I am playing with this repo (https://github.com/SnailWalkerYC/LeNet-5_Speed_Up) and try to learn NN details. This repo implemented LeNet5 in C and CUDA. I am focusing on the CPU part now and its code in seq/. One particular place I am getting lost is this function in seq/lenet.c

static inline void softmax(double input[OUTPUT], double loss[OUTPUT], int label, int count){
      double inner = 0; 
      for (int i = 0; i < count; ++i){
           double res = 0;
           for (int j = 0; j < count; ++j){
              res += exp(input[j] - input[i]);
           }
           loss[i] = 1. / res;
           inner -= loss[i] * loss[i];
       }
       inner += loss[label];
       for (int i = 0; i < count; ++i){
          loss[i] *= (i == label) - loss[i] - inner;
       }
}

Because there are no comments, I spent some time to understand this function. Finally I figured it that it is computing the derivatives of a MSE loss function with respect to input to a softmax layer.
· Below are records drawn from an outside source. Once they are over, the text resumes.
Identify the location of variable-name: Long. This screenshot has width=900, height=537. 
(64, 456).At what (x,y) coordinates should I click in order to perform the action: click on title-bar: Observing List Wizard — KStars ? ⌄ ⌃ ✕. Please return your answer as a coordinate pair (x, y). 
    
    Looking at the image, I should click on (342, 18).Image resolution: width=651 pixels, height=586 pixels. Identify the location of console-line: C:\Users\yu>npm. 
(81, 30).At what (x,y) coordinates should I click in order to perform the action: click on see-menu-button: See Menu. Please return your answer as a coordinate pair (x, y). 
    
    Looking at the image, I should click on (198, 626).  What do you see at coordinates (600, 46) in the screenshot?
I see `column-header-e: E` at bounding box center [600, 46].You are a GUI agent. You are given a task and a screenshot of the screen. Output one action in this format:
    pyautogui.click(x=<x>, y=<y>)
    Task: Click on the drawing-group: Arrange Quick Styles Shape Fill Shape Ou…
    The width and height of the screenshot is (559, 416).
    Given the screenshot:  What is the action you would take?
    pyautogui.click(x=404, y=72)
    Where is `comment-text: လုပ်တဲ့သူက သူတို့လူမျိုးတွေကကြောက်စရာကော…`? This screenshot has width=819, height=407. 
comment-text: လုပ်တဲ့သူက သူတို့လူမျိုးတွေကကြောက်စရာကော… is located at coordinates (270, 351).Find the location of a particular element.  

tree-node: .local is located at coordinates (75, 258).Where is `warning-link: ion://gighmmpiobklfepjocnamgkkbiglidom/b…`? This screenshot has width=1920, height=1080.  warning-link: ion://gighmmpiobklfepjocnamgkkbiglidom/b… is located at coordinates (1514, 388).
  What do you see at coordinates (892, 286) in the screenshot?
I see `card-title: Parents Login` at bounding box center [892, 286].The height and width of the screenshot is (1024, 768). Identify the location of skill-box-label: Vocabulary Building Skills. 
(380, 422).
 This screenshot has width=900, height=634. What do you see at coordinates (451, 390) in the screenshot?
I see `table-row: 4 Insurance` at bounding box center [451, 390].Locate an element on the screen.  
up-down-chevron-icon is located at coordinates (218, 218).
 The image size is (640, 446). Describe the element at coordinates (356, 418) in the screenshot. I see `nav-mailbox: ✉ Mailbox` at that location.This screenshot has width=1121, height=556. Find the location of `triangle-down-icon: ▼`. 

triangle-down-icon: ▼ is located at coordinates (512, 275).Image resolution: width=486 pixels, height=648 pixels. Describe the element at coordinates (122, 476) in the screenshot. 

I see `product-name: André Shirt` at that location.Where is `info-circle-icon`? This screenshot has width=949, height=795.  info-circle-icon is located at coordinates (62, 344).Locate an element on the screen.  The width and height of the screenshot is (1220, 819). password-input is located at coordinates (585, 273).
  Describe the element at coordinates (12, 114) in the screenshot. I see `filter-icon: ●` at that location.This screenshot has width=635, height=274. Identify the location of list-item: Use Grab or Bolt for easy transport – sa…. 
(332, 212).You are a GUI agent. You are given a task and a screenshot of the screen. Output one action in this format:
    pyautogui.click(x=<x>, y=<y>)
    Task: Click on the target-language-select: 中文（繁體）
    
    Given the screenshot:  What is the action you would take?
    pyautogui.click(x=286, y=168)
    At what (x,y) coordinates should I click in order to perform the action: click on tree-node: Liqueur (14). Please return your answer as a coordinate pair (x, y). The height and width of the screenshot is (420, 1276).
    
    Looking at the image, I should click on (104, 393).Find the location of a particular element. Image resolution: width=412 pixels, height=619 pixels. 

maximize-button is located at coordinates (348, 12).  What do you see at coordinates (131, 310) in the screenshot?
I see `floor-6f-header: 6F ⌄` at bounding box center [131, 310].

Then I am trying to use a cross-entropy loss function together with softmax so I came out with the following function to replace the above one.

static inline void softmax(double input[OUTPUT], double loss[OUTPUT], int label, int count)
{
    double inner = 0;
    double max_input = -INFINITY;

    // Find the maximum input value to prevent numerical instability
    for (int i = 0; i < count; ++i)
    {
        if (input[i] > max_input)
            max_input = input[i];
    }

    // Compute softmax and cross-entropy loss
    double sum_exp = 0;
    for (int i = 0; i < count; ++i)
    {
        double exp_val = exp(input[i] - max_input);
        sum_exp += exp_val;
        loss[i] = exp_val;
    }

    double softmax_output[OUTPUT];
    for (int i = 0; i < count; ++i)
    {
        loss[i] /= sum_exp;
        softmax_output[i] = loss[i];
    }

    // Compute cross-entropy loss and derivatives
    inner = -log(softmax_output[label]);
    for (int i = 0; i < count; ++i)
    {
        
    loss[i] = softmax_output[i] - (i == label);
    }
}

However, with my version of softmax() function, the MNIST recognition didn't work. The original version achieved a >96% accuracy. What's wrong with my code for cross-entropy loss?

1

There are 1 best solutions below

0
bssrdf On

Ok, I'll answer my own question.

I managed to make the cross-entropy loss work with softmax. There are two places that need to be tweaked:

  1. The derivative of cross-entropy w.r.t. to inputs of softmax has form of (prediction - label), as seen in many places. However, the code in this particular repo has to be
loss[i] = (i == label) - softmax_output[i]; // opposite of the common form

instead of

loss[i] = softmax_output[i] - (i == label); // conforms to the common form

This is because the way this CNN updates the weights and biases is counterintuitive:

double k = ALPHA / batchSize;
FOREACH(i, GETCOUNT(LeNet5))
    ((double *)lenet)[i] += k * buffer[i];

So either use the opposite form of the loss derivative or change weight update to

   ((double *)lenet)[i] -= k * buffer[i];
  1. Even with the above fix, this MNIST CNN still did not work. Sometimes the loss during training just did not drop. Another peculiar thing I noticed is the learning rate (ALPHA in the code). This code hardcoded learning rate at 0.5. Most places I've seen used 0.1.

With above 1) and 2), the model now predicts at >%96 level consistently.

Well, I have learned quite a lot during this process.